Früher stand hier eine Esso-Tankstelle. In alten Zeitungsartikeln kann man nachlesen, dass sie 2018 stillgelegt wurde. Und dass auf diesem Grundstück an der Passauerstraße/Ecke Euckenstraße im Stadtteil Sendling-Westpark Wohnungen entstehen sollten. Doch bis heute – sieben Jahre nach dem Aus der Tankstelle – sieht man nichts davon.

Oft ist die Geschichte bei solchen Brachflächen ähnlich: Ein privater Investor hat sich verzockt oder wartet ab, bis er irgendwann das Grundstück mit einem Millionen-Gewinn weiterverkaufen kann. Das ist hier anders. Denn das ehemalige Tankstellen-Grundstück gehört keinem Unternehmer, sondern der Stadt. Sie erwarb es 2019.
Die städtische Wohnungsbaugesellschaft GWG, die inzwischen Münchner Wohnen heißt, plante auf dem Grundstück 58 Wohnungen. Die Tankstelle ließ sie deshalb 2022 abreißen und den Boden auf Schadstoffe hin untersuchen. Doch mehr ist in den vergangenen sechs Jahren nicht passiert.
Die Linke im Münchner Stadtrat wird ungeduldig
Warum dauert das alles so lange, fragt sich der Chef der Linken im Münchner Stadtrat Stefan Jagel. Denn eigentlich hatte sich der Stadtrat doch ehrgeizige Ziele für den Wohnungsbau gesetzt. Ab 2024 sollte die Münchner Wohnen 2000 Wohnungen pro Jahr bauen, so legte es die grün-rote Rathaus-Regierung fest. Dieses Ziel verfehlte die Münchner Wohnen weit: 2024 baute sie nicht mal 800 Wohnungen.
Die Flächen sind in München knapp und teuer – heißt es oft, wenn man nach den Gründen fragt, warum der Wohnungsbau so stockt. Doch das kann an der Passauerstraße nicht das Problem sein. Deshalb wird Linken-Chef Jagel langsam ungeduldig. Denn seiner Information nach sollte der Baubeginn 2022/23 erfolgen und eine Fertigstellung bis 2025 erreicht werden.

Warum in den vergangenen sechs Jahren allerdings nicht recht viel mehr passiert ist, als der Abriss einer Tankstelle will Stefan Jagel nun mit einer Anfrage herausfinden. Bitter ist das Ganze aus seiner Sicht auch deshalb, weil das Bauen Jahr für Jahr teurer wird.

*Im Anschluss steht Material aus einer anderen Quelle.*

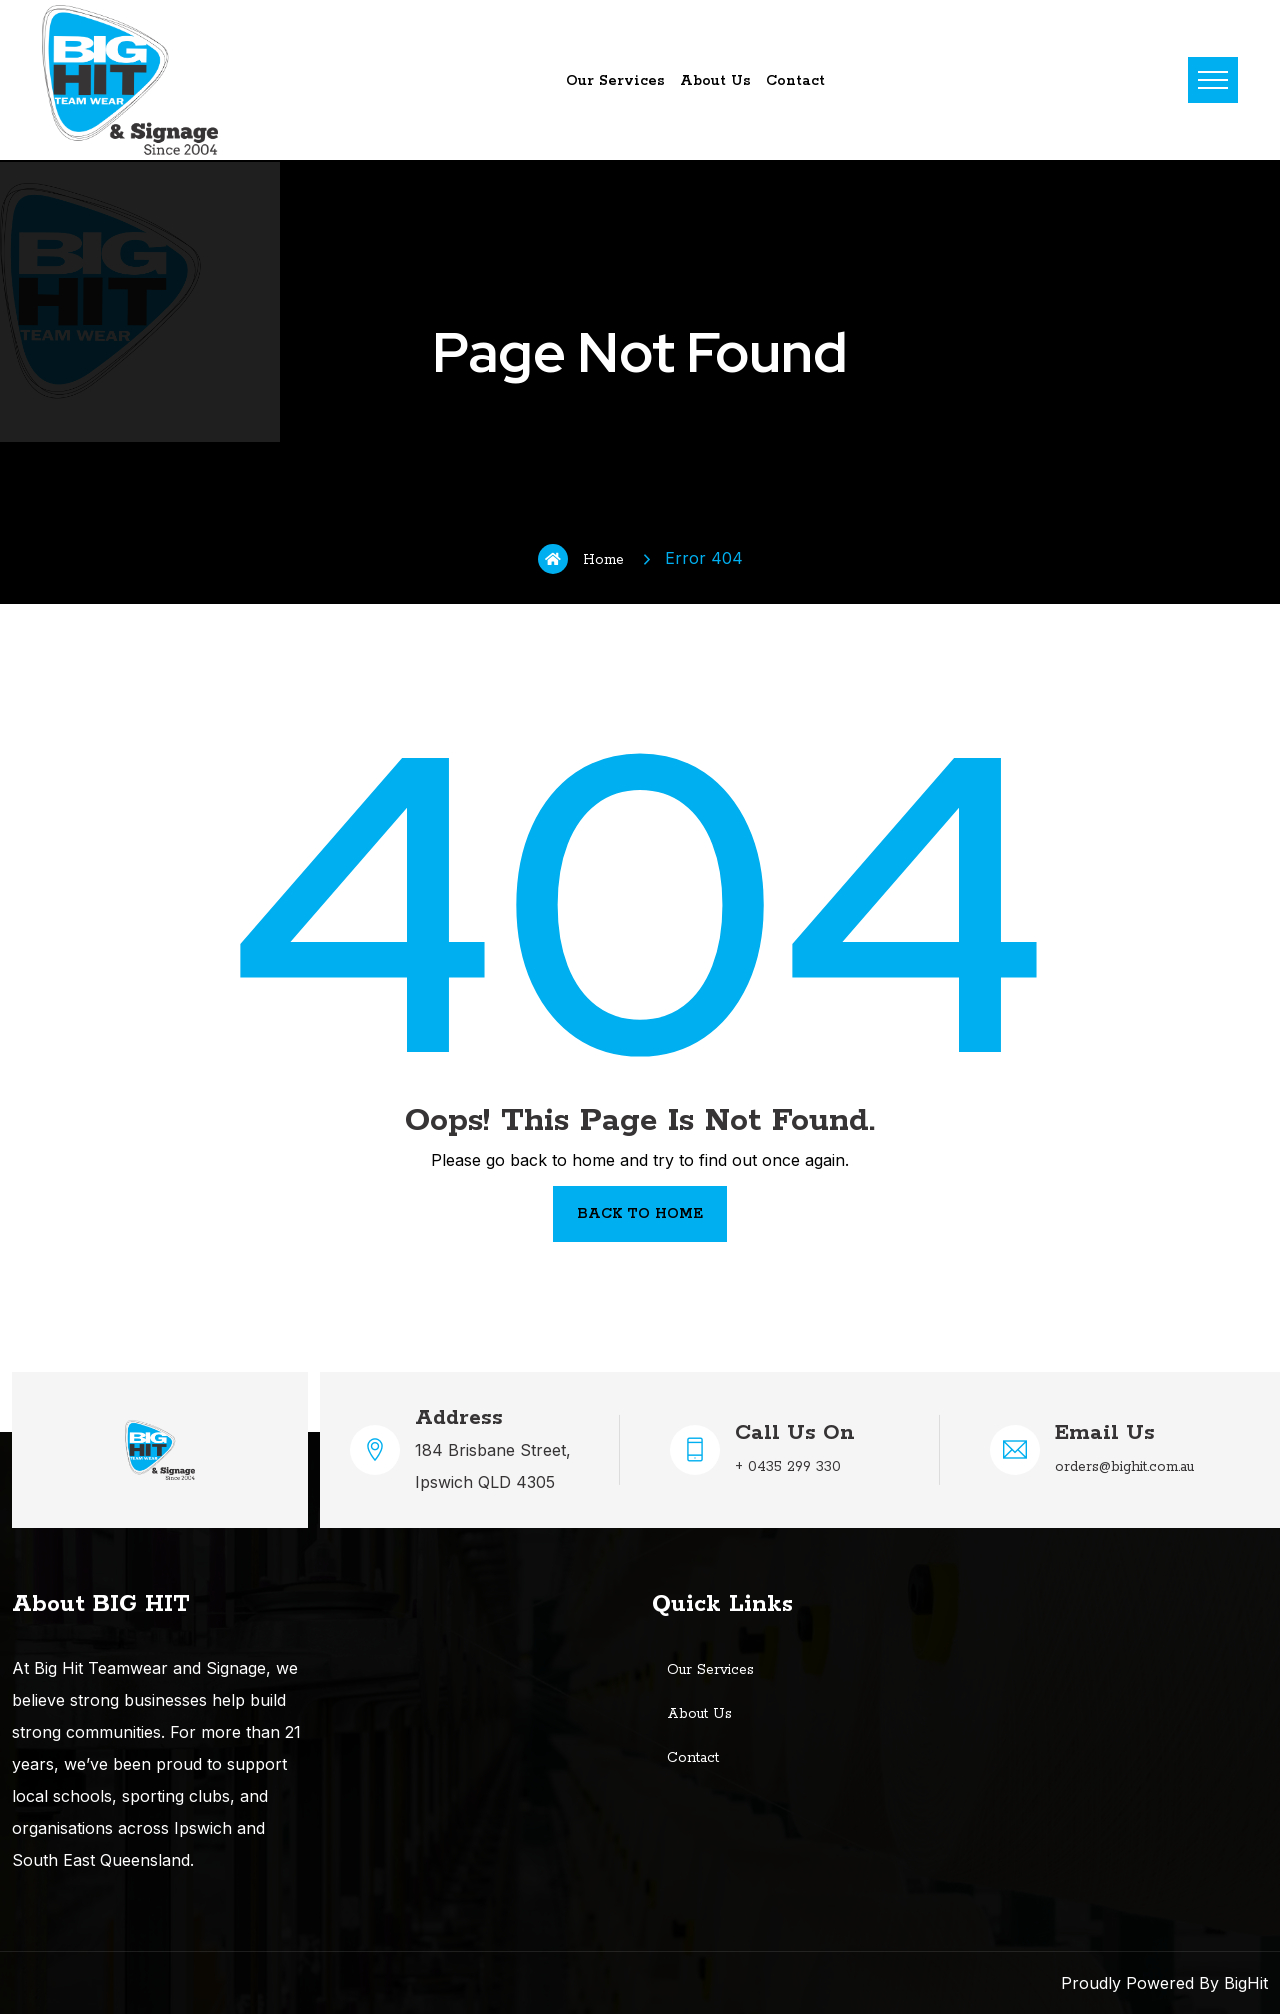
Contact (795, 81)
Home (581, 559)
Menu (1213, 80)
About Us (715, 81)
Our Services (615, 81)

So reagiert die Münchner Wohnen
Die AZ hat schon jetzt bei der Münchner Wohnen nachgehakt. Das Erstaunliche: Einen richtigen Grund, warum das Ganze so lange dauert, gibt es nicht. Denn – zumindest für die Münchner Wohnen – läuft alles nach Plan. "Ein Baubeginn war bisher stets – nach der Untersuchungs- und Planungsphase – für die zweite Hälfte der Zwanzigerjahre vorgesehen", antwortet der Sprecher der städtischen Wohnungsbaugesellschaft auf eine Anfrage der AZ.
Im kommenden Jahr, also sieben Jahre nachdem die Stadt das Grundstück gekauft hatte, soll der Aushub für die Baugrube beginnen. Eine Aussage treffen, wann das Gebäude fertig wird, will der Sprecher nicht. Angesichts der aktuellen Unsicherheiten zur staatlichen Fördersituation könne die Münchner Wohnen im Moment nur eingeschränkt Aussagen zum Zeitplan treffen, schreibt er.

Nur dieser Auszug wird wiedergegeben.